De acordo com o comunicado de imprensa, o herpesvírus associado ao sarcoma de Kaposi é semelhante a outros herpesvírus, pois muitas vezes é assintomático e permanece no corpo latente após a infecção primária. No entanto, quando o sistema imunológico se enfraquece ou é comprometido, como acontece em muitos idosos, receptores de transplantes ou pessoas com HIV ou AIDS (síndrome da imunodeficiência adquirida), o vírus pode se reativar. Nestes grupos imunocomprometidos de alto risco, o vírus reativado “pode desencadear cânceres agressivos”.
As células cancerosas se replicam rapidamente e reprogramam o metabolismo do corpo para ajudá-las a crescer e se espalhar. A maioria dos vírus não produz sua própria energia ou as moléculas de que precisam e, portanto, sequestram as células do corpo para fazer o trabalho por eles. No entanto, os pesquisadores descobriram que o vírus KSHV assume o controle de duas proteínas hospedeiras (CDK6 e CAD), o que faz o vírus se replicar mais rapidamente e as células se multiplicarem e se espalharem fora de controle.
O comunicado de imprensa também afirma que os cânceres induzidos pelo KSHV são “rápidos, agressivos e difíceis de tratar”, e que estima-se que 10 por cento das pessoas na América do Norte e no Norte da Europa, e 50 por cento das pessoas na África tenham o KSHV, embora os números sejam considerados muito maiores porque o vírus pode se apresentar sem sintomas e frequentemente passa despercebido.
Um artigo da Universidade de Pittsburgh sobre o KSHV escreve: “É altamente provável que mais de 95% das pessoas saudáveis infectadas pelo KSHV não tenham sintomas e nunca terão”, e que os problemas se desenvolvem uma vez que o sistema imunológico da pessoa se torna comprometido.
Vírus e câncer
Além do KSHV, vários outros vírus são conhecidos por causar câncer em humanos. Segundo a American Cancer Society, os seguintes vírus podem causar câncer em humanos:
Papilomavírus humano
Vírus Epstein-Barr
Vírus da hepatite B e vírus da hepatite C
Vírus da imunodeficiência humana
Vírus linfotrópico humano de células T-1
Poliomavírus do carcinoma de células de Merkel
A Sociedade Americana de Microbiologia afirma que “Os vírus podem levar ao câncer associando-se com proteínas hospedeiras, proliferando quando o sistema imunológico humano está enfraquecido e sequestrando células humanas proliferativas. Comparados a outros vírus, os vírus tumorais humanos são incomuns porque infectam, mas não matam, suas células hospedeiras”. Esse processo permite que os vírus tumorais humanos iniciem infecções contínuas.

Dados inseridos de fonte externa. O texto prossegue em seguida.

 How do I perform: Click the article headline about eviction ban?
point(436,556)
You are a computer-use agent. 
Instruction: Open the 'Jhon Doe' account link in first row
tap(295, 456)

A equipe de pesquisa descobriu que a combinação de Palbociclib—um medicamento aprovado pela FDA para tratar o câncer de mama e que funciona bloqueando o CDK6—e um composto que bloqueia o CAD (as duas proteínas hospedeiras que são sequestradas pelo vírus) causou uma redução substancial no tamanho do tumor e melhorias nas taxas de sobrevivência ao câncer em modelos pré-clínicos. De acordo com o comunicado de imprensa, “A maioria dos tumores praticamente desapareceu após cerca de um mês de tratamento, e os tumores remanescentes encolheram em torno de 80%. A sobrevivência aumentou para 100% para linhagens selecionadas de linfoma.”
Impacto futuro
As descobertas poderiam levar a novas opções para o tratamento de cânceres associados ao KSHV, que incluem sarcoma de Kaposi, linfoma de derrame primário e doença de Castleman multicêntrica associada ao HHV8. Elas também poderiam potencialmente se estender além dos cânceres associados ao KSHV para outros vírus que causam câncer usando os mesmos ou mecanismos semelhantes.
Quanto ao que as descobertas significam para o futuro, o Sr. Zhao diz: “O metabolismo celular pode ser sequestrado tanto por vírus quanto por cânceres para a patogênese. Investigando esses mecanismos de reprogramação metabólica, visamos encontrar o calcanhar de Aquiles dos vírus causadores de câncer e dos cânceres não virais. Estou animado para ver o que o futuro deste trabalho reserva.”